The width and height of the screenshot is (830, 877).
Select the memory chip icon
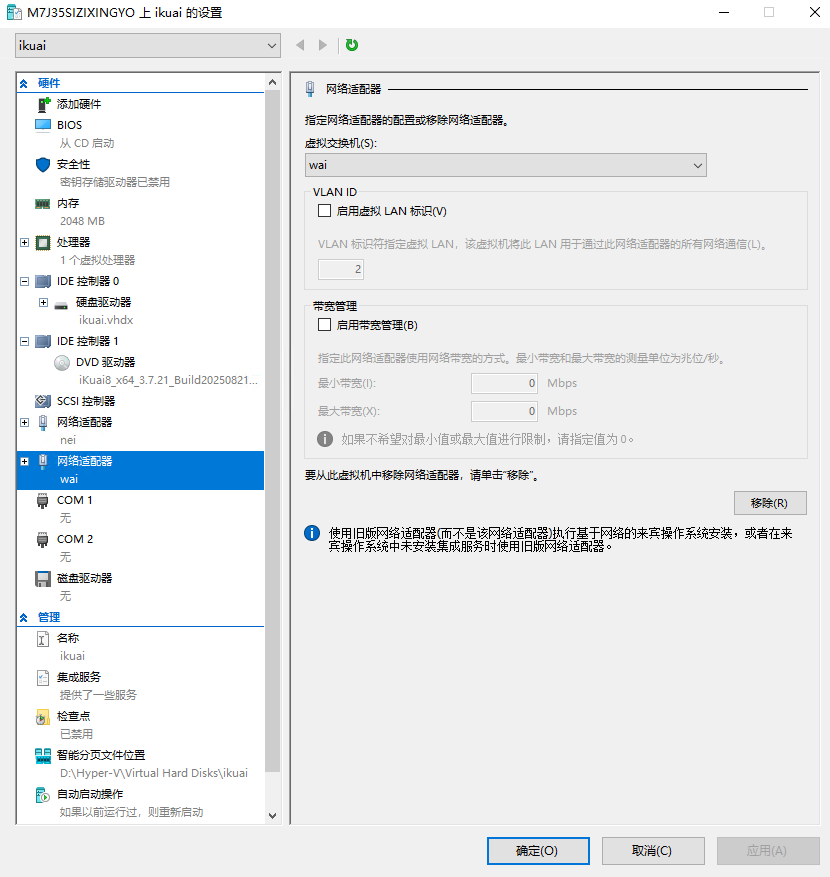43,203

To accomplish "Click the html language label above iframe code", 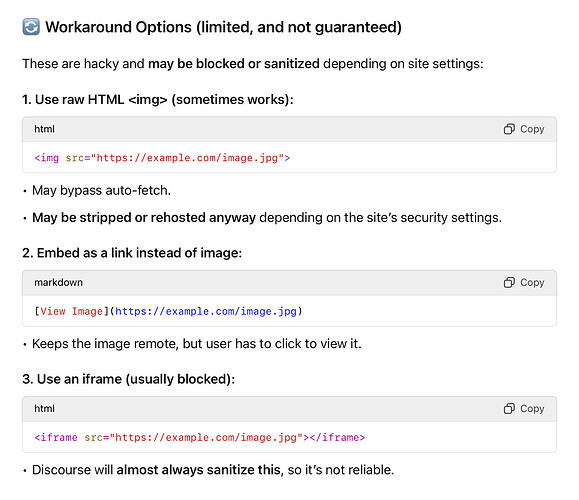I will 44,408.
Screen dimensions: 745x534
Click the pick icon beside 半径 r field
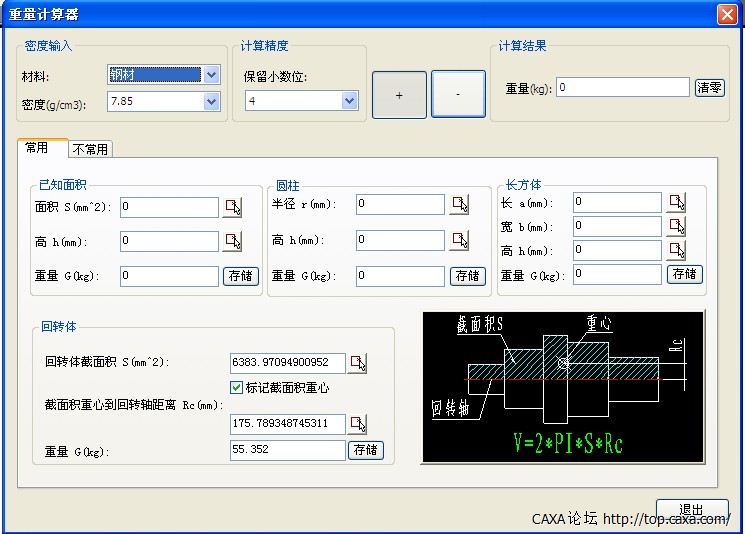459,205
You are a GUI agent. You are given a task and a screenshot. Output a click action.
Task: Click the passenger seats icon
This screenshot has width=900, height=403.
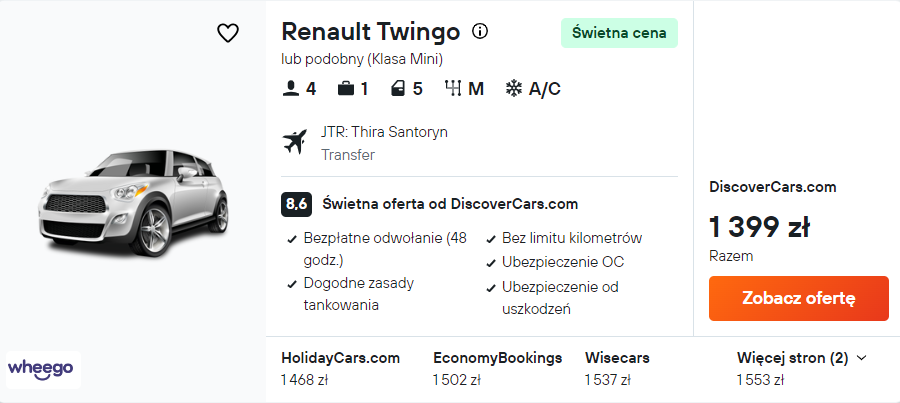coord(291,89)
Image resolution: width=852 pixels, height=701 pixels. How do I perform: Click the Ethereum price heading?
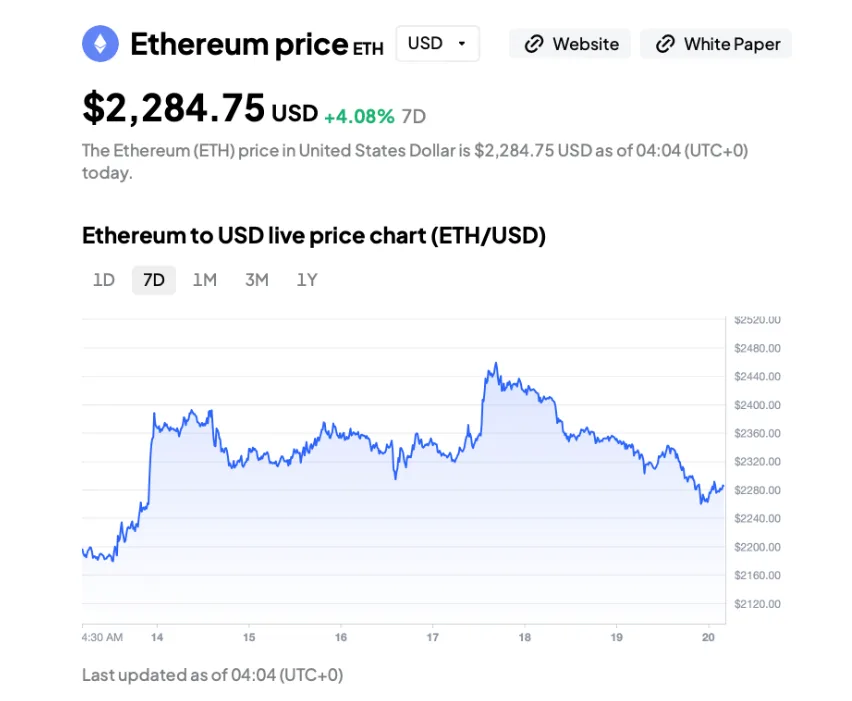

■ ■ ■ ■

THE TASK: The answer must consist of the line containing "Click the pick icon beside 半径 r field" and every line after it through the end of the records, retyped exactly, with all pictures left out.

WRITTEN SOLUTION:
Click the pick icon beside 半径 r field
459,205
You are a GUI agent. You are given a task and a screenshot. Output a click action.
Task: Click the passenger seats icon
This screenshot has width=900, height=403.
coord(291,89)
Image resolution: width=852 pixels, height=701 pixels. How do I perform: Click the Ethereum price heading?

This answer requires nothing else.